Saint of the day online, Sunday, October 15, 2017

13-10-2017

Saint Teresa of Ávila who was born on 28 March 1515 is also called Saint Teresa of Jesus was a prominent Spanish mystic and a Roman Catholic saint.

Saint Name: Saint Teresa of Ávila
Place: Spain
Birth: 1515
Death: 4 October 1582
Feast: October 15

Saint Teresa of Ávila who was born on  28 March 1515 is also called Saint Teresa of Jesus was a prominent Spanish mystic, Roman Catholic saint, Carmelite nun and author during the Counter-Reformation and theologian of contemplative life through mental prayer. She was a reformer in the Carmelite Order of her time and the movement she initiated, later joined by Saint John of the Cross, eventually led to the establishment of the Discalced Carmelites, though neither she nor John was alive when the two orders separated.

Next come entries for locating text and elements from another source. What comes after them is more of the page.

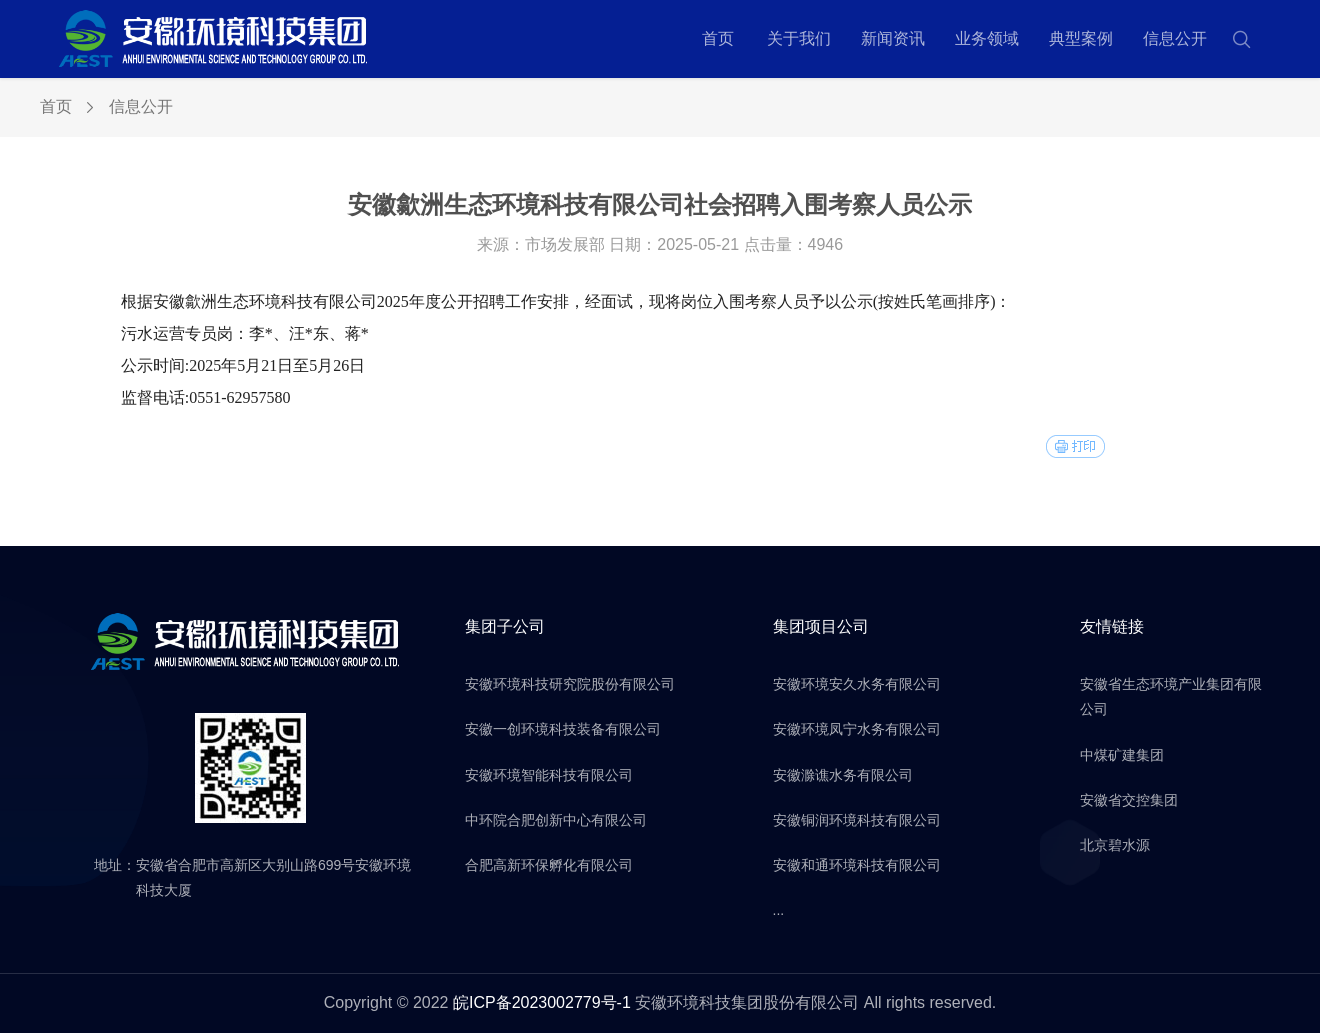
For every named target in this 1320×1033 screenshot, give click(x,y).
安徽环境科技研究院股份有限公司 (570, 684)
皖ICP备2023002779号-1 (542, 1002)
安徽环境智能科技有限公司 (549, 775)
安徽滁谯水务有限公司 (843, 775)
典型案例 (1081, 38)
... (779, 910)
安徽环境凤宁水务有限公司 (857, 729)
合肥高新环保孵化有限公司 (549, 865)
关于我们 (799, 38)
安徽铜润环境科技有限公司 (857, 820)
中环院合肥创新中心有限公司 (556, 820)
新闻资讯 (893, 38)
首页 (718, 38)
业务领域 (987, 38)
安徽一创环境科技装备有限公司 (563, 729)
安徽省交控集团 (1129, 800)
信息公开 (1175, 38)
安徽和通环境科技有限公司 (857, 865)
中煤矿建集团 (1122, 755)
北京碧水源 (1115, 845)
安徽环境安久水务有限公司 (857, 684)
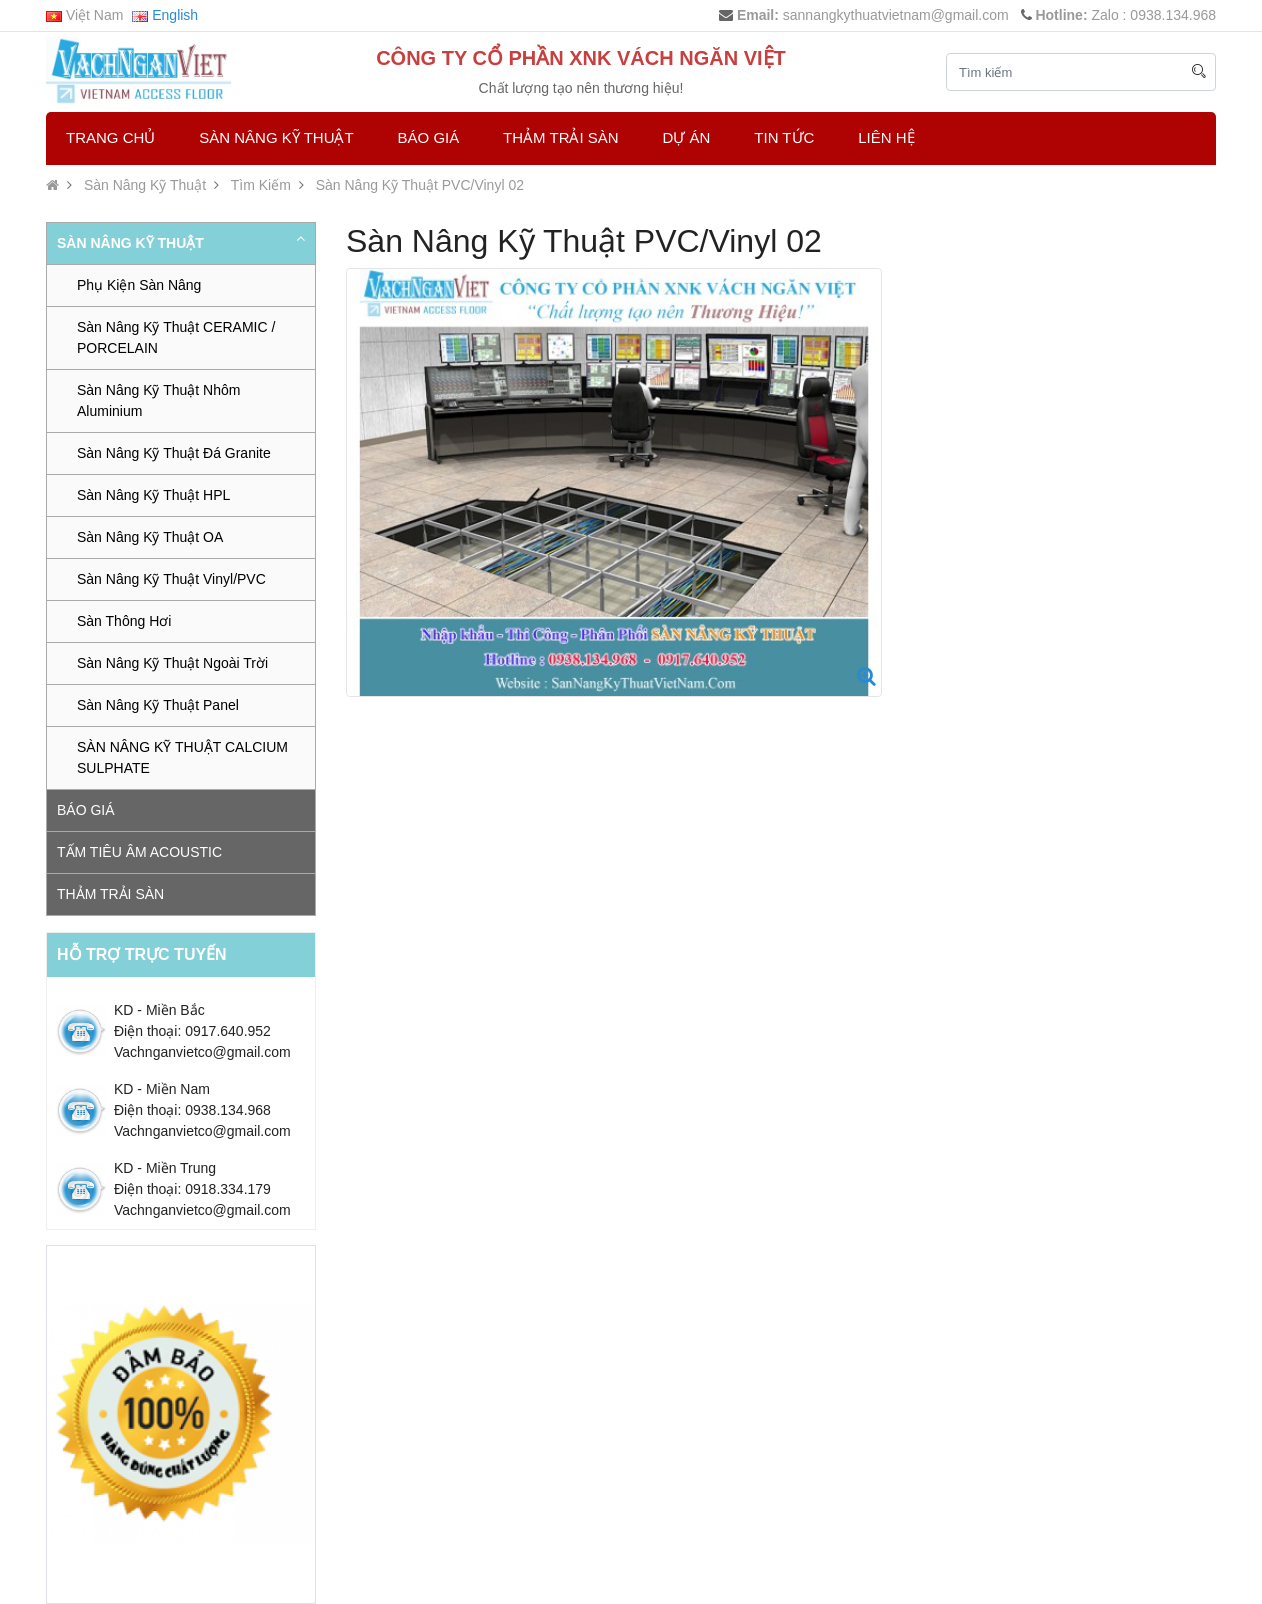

Teresa's father was rigidly honest and pious, but he may have carried his strictness to extremes. Teresa's mother loved romance novels but because her husband objected to these fanciful books, she hid the books from him. This put Teresa in the middle -- especially since she liked the romances too. Her father told her never to lie but her mother told her not to tell her father. Later she said she was always afraid that no matter what she did she was going to do everything wrong.

When she was seven-years-old, she convinced her older brother that they should "go off to the land of the Moors and beg them, out of love of God, to cut off our heads there." They got as far as the road from the city before an uncle found them and brought them back. Some people have used this story as an early example of sanctity, but this author think it's better used as an early example of her ability to stir up trouble.

In 1622, forty years after her death, she was canonized by Pope Gregory XV, and on 27 September 1970 was named a Doctor of the Church by Pope Paul VI.[5] Her books, which include her autobiography (The Life of Teresa of Jesus) and her seminal work El Castillo Interior (trans.: The Interior Castle), are an integral part of Spanish Renaissance literature as well as Christian mysticism and Christian meditation practices. She also wrote Camino de Perfección (trans.: The Way of Perfection).

At 51, she felt it was time to spread her reform movement. She braved burning sun, ice and snow, thieves, and rat-infested inns to found more convents. But those obstacles were easy compared to what she face from her brothers and sisters in religious life. She was called "a restless disobedient gadabout who has gone about teaching as though she were a professor" by the papal nuncio. When her former convent voted her in as prioress, the leader of the Carmelite order excommunicated the nuns. A vicar general stationed an officer of the law outside the door to keep her out. The other religious orders opposed her wherever she went. She often had to enter a town secretly in the middle of the night to avoid causing a riot.

After her death, Saint Teresa was considered a candidate to become a national patron saint in Spain. A Santero image of the Immaculate Conception of El Viejo, said to have been sent with one of her brothers to Peru, Canonically crowned by Pope John Paul II on 28 December 1989 at the Shrine of El Viejo.[6] Pious Catholic beliefs also associate Saint Teresa with the Infant Jesus of Prague with claims of former ownership and devotion.